I wondered if it would make sense for a chip architecture to provide a way to create a light-weight register context (that is, a thread) without any specific stack assoicated with it.  It’s not really so much a question of the CPU instructions to support it, that parts pretty simple. The bigger question is the OS support.

For sparc chips, the OS needs to have a stack as the place to spill register windows to, and so the sparc ABI requires that one of the local registers in a register window always points to the spill location for the registers in that window. (In other words, the frame pointer).

But the compiler can identify OpenMP loop bodies that don’t make any subroutine calls (at least after inlining and intrinsic expansion). For such a loop body, there aren’t going to be any register windows that need spilling, except one that only need spilling if the thread gets swapped out.

If the chip and the OS had special support for such light weight threads, then it seems like you’d be able to create and tear down gangs of OpenMP threads very quickly.  There are OpenMP intrinsics and library calls that do things like read the current thread_id.

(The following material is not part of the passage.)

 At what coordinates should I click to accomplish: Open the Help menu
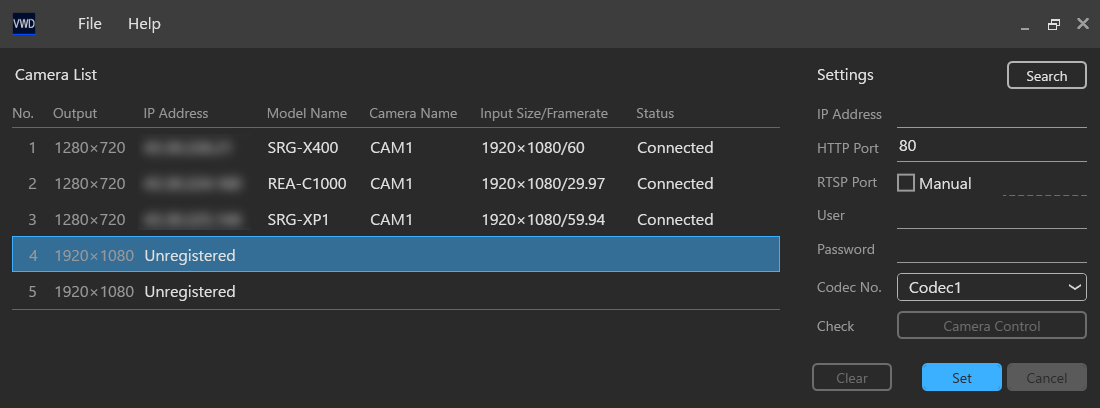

Obviously you’d have to disable this kind of light-threads optimization if the code tried to perform any libthread-style operations on the threads inside the OpenMP body.

Oh well, it was just a thought that occurred to me. I’m sure it’s been done before someplace or other.  But it only seems like it would pay off for the kind of applications that I call “numeric” applications. (In other words, applications that are amenable to HPC / HPTC computing environments).